Again, there is nothing new in these eventualities since they are theoretically possible even in the context of sustained or intense hostilities in any and every peacekeeping mission with a military component. This can even arise in self-defense as may be the case with the efforts of MINUSMA, the UN peacekeeping mission in Mali, to prevent and respond to further attacks by terrorist and other armed groups in northern Mali. It may be said that certain terrorist or other armed groups will not hesitate to attack MINUSMA or civilians regardless of their protected status under IHL. It is nonetheless worth noting that, once MINUSMA engages these groups, even in self-defense, at a certain level of intensity or scale, it will likely be deemed to be a party to the conflict and therefore a lawful target not only in northern Mali but ostensibly throughout the territory of Mali. The IHL implications for MINUSMA and its mandate should be discussed and understood by all of its components.
Yet another issue arises from the operational perspective. If and when a UNPKO becomes a party to the conflict, the presence of UN peacekeepers could itself pose a clear and present threat to the very civilians they are meant to protect. The UN's military presence, while intended to deter, prevent, and protect civilians against imminent threats of physical violence would instead not only pose an inherent threat to civilians but would also potentially impede a UNPKO’s ability to efficiently and effectively carry out other aspects of its mandate, including facilitating humanitarian assistance.

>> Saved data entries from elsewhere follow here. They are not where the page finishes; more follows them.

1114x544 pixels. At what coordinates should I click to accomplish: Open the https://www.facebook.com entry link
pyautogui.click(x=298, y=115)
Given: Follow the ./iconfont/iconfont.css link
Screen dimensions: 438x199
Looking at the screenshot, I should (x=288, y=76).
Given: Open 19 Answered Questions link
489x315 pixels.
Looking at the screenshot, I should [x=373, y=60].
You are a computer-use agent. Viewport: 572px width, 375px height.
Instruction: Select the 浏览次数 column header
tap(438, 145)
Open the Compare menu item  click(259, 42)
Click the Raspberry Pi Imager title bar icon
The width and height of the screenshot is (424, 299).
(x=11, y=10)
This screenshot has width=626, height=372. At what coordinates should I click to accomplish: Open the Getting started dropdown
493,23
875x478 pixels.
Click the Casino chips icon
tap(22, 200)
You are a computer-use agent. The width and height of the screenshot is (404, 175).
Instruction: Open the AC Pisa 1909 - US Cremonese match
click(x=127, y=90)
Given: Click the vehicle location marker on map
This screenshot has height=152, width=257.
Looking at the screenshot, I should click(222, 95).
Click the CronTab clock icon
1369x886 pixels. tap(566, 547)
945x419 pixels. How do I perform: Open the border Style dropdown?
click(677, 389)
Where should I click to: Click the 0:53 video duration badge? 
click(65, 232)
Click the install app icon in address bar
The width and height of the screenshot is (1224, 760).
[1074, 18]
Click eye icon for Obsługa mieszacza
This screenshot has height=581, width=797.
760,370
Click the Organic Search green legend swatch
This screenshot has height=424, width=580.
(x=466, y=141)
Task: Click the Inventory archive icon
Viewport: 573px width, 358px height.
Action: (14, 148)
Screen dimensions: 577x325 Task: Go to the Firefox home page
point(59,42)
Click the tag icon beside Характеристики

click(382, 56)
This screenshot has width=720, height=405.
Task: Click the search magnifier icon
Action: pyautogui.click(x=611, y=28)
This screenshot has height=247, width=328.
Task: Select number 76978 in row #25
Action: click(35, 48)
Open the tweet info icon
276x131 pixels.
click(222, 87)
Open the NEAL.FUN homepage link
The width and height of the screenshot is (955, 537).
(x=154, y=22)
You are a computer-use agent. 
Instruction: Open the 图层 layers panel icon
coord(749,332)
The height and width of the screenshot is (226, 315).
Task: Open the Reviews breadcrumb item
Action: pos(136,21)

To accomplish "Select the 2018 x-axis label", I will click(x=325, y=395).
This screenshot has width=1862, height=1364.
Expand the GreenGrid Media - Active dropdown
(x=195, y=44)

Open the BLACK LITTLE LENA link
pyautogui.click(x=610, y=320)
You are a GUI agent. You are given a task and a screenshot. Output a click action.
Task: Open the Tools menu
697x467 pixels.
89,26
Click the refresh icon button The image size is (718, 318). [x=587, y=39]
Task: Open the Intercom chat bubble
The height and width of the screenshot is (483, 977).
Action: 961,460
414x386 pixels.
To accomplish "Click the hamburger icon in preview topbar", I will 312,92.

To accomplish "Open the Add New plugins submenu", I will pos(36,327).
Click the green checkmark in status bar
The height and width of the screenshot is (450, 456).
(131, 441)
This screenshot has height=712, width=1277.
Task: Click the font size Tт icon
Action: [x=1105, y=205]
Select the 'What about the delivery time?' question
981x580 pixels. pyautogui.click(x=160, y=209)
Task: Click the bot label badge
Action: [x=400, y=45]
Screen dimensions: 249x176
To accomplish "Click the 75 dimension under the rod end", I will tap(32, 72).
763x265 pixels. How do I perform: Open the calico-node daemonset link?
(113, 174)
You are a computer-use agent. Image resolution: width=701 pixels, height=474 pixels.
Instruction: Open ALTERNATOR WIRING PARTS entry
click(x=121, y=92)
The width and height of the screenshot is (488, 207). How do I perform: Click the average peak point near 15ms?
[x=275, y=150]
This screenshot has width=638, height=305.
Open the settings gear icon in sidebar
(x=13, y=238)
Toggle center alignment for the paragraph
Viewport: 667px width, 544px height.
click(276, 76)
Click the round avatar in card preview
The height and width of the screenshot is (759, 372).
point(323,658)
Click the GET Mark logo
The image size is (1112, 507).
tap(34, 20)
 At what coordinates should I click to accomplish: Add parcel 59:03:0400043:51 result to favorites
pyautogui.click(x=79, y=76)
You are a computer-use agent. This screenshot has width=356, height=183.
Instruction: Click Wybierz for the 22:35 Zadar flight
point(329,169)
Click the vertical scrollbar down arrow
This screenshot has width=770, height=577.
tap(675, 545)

In this connection, it is important to mention the recently published Cruz report which, in accordance with its terms of reference, focuses exclusively on the safety and security of UN peacekeeping personnel. Within its limited scope, the Cruz report provides concrete and comprehensive recommendations to achieve better performing and more aggressive peacekeeping operations, including the need for more proactive and robust mindsets. In advocating for aggressive, as opposed to robust peacekeeping, however, the Cruz report may have gone too far. The Cruz report threatens to destroy whatever remains of a distinction between peacekeeping and peace enforcement. It pays insufficient attention to the implications of aggressive peacekeeping from the IHL perspective including the increasing likelihood of UN peacekeepers becoming parties to the conflict—as mentioned above in the case of MONUSCO and possibly MINUSMA. Second, while criminal accountability for attacks on UN peacekeepers is rightly addressed by the Cruz report, there is very little or no attention paid to accountability for crimes committed by the UN peacekeepers themselves.
In conclusion, we need robust peacekeeping—not aggressive peacekeeping. We have seen increasingly robust peacekeeping mandates; we have also seen more robust weapon systems and technologies being deployed. We now need more robust leaders and more robust peacekeepers. To that end, the UNSC must adopt coherent and achievable country-specific mandates and must preserve the distinction between peacekeeping and peace enforcement entrusting the former to UNPKOs while reserving the latter to regional organizations or to individual states or coalitions thereof. The secretary-general must institute consistent and objective performance appraisal and performance accountability of UNPKO leadership. The UN and its TCCs must train and prepare their peacekeeping troops to be willing and able to exercise their full authority and to use all means necessary to fulfill their mandates in accordance with their rules of engagement and in compliance with UN policies and international law.